Quarenta anos após ter sido criada, a Comic-Con atrai visitantes com perfis que não se restringem mais a nerds durangos e movimenta a economia da cidade. O prefeito Kevin Fauconer, em entrevista ao jornal local U-T San Diego, avaliou o impacto da feira em US$ 175 milhões (R$ 390 milhões).

“Não é mais a Comic-Con dos nossos avós. Antigamente, a convenção atraía espinhentos que moravam em porões e chegavam em bandos, jantavam batata frita e refrigerante e gastavam US$ 1,50 (R$ 3,35) para sair com o braço cheio de quadrinhos esfarrapados. Se isso alguma vez foi verdade, esses dias estão mortos e esquecidos como o Pato Donald”, escreveu Peter Rowe, autor da reportagem.

Nos arredores do Gaslamp Quarter, região histórica próxima ao Centro de Convenções de San Diego, famílias inteiras disputam mesas para comer em restaurantes que cobram entre US$ 20 (R$ 44) a US$ 40 (R$ 89) por uma refeição.

Marcas e companhias de entretenimento também aproveitam para fazer marketing.
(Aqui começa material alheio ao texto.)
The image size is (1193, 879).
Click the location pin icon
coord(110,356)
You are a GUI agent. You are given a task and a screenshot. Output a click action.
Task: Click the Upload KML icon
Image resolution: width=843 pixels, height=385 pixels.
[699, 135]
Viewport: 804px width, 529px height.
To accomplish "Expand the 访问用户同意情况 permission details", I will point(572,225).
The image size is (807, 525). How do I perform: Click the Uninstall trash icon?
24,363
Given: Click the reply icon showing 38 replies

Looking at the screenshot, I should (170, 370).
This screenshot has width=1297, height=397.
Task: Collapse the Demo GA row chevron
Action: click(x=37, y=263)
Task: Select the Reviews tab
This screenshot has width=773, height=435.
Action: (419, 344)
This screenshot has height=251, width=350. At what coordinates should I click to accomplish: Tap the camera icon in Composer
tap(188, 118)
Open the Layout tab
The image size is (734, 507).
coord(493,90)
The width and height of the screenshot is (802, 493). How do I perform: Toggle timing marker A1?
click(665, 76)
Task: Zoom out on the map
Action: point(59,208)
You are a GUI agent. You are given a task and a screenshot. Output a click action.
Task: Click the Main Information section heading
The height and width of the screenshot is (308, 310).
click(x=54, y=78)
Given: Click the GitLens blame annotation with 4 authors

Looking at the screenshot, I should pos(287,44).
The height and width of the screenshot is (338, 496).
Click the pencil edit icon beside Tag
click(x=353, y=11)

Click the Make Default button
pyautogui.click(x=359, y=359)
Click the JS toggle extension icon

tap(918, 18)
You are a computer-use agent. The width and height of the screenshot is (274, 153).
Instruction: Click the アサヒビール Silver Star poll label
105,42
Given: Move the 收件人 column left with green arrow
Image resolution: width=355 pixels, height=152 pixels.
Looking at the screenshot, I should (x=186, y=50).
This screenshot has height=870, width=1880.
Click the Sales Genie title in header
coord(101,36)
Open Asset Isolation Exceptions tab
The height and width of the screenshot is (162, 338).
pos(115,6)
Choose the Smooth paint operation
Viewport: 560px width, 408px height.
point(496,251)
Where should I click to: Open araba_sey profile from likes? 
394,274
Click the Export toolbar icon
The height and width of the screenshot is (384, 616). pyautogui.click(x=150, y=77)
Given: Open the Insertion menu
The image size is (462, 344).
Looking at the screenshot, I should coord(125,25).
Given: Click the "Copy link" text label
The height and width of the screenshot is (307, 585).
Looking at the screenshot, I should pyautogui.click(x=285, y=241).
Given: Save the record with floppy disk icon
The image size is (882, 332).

Próximo ao hotel Hilton San Diego Bayfront, há propagandas de Simpsons, Godzilla e do seriado Gothan. O passeio público Martin Luther King recebeu decoração inspirada na Revolução Francesa para promover o jogo Assassins Creed: Unity. No estádio Petco Park, as referências são a The Walking e Batman.

Nessa hora, para chamar a atenção das 130 mil pessoas esperadas, a criatividade conta. Vale mais pagar figurantes fantasiados para flash mobs, deixar veículos e cenários de filmes em lugares estratégicos ou montar pop-ups de galerias que apelar para propaganda tradicional como telões e cartazes.